Realizing High Thermoelectric Performance in Earth‐Abundant Bi2S3 Bulk Materials via Halogen Acid Modulation

Bi2S3‐based thermoelectric materials without toxic and expensive elements have a high Seebeck coefficient and intrinsic low thermal conductivity. However, Bi2S3 suffers from low electrical conductivity, which makes it a less‐than‐perfect thermoelectric material. In this work, halogen elements F, Cl, and Br from halogen acid are successfully introduced into the Bi2S3 lattice using a hydrothermal procedure to efficiently improve the carrier concentration. Compared with the pure sample, the electron concentration of the Bi2S3 sample treated with HCl is increased by two orders of magnitude. An optimal power factor of 470 µW m−1 K−2 for the Bi2S2.96Cl0.04 sample at 673 K is obtained.

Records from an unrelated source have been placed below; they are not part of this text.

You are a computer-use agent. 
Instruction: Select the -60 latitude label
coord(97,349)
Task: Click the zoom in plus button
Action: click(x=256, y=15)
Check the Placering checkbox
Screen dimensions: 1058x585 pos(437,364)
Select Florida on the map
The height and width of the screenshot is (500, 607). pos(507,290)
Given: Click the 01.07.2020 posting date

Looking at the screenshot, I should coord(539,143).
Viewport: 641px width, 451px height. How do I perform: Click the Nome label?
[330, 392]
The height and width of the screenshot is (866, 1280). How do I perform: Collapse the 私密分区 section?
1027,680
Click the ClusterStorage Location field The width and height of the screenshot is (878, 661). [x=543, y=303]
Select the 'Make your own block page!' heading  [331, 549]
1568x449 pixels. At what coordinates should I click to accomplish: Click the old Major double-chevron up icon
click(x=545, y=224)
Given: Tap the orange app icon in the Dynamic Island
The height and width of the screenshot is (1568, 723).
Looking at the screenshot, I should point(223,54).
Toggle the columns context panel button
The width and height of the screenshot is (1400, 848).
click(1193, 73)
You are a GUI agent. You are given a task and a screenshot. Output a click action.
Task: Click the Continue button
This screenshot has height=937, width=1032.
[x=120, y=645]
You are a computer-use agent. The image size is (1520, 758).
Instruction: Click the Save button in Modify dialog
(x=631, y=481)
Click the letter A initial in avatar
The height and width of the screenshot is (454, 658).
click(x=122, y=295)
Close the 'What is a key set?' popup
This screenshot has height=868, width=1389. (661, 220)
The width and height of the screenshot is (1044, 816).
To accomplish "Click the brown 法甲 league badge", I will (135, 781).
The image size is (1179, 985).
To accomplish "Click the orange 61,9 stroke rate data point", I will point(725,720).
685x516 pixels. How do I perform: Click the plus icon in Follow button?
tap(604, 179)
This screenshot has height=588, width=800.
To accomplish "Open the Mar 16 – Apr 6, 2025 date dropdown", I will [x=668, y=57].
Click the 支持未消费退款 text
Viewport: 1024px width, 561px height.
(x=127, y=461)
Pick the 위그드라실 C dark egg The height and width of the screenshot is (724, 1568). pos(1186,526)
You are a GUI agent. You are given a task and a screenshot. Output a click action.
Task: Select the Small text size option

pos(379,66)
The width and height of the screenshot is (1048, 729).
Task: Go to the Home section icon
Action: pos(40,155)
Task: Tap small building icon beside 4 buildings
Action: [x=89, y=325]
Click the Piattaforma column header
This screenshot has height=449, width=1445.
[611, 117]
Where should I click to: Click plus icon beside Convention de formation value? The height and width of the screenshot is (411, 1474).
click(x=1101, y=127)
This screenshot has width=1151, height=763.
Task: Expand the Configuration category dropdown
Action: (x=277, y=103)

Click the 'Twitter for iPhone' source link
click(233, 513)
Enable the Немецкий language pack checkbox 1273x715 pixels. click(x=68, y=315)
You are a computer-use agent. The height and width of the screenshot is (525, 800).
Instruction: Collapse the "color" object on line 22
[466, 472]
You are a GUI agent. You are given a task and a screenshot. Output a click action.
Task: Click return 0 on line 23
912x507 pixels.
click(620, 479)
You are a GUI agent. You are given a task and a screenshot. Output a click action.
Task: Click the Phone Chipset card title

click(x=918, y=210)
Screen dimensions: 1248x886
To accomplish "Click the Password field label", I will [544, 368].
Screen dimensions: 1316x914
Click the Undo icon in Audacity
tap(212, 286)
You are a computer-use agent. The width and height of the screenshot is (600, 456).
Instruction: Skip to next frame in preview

Density functional theory calculations reveal that an effective delocalized electron conductive network forms after Cl doping, which raises the Fermi level into the conduction bands, thus generating more free electrons and improving the conductivity of the Bi2S3‐based materials. Ultimately, an excellent ZT of ≈0.8 is achieved at 673 K for the Bi2S2.96Cl0.04 sample, which is one of the highest values reported for a state‐of‐the‐art Bi2S3 system. The energy conversion efficiency of the module reaches 2.3% at 673 K with a temperature difference of 373 K. This study offers a new method for enhancing the thermoelectric properties of Bi2S3 by adding halogen acid in the hydrothermal process for powder synthesis. In this work, a new strategy is presented that can significantly improve electrical transport properties, as well as reduce the lattice thermal conductivity at 673 K in Bi2S3 materials. Due to the optimized electrical conductivity by hydrochloric acid doping during the hydrothermal procedure, nanostructured Bi2S3 with a high ZT value of 0.8 is obtained.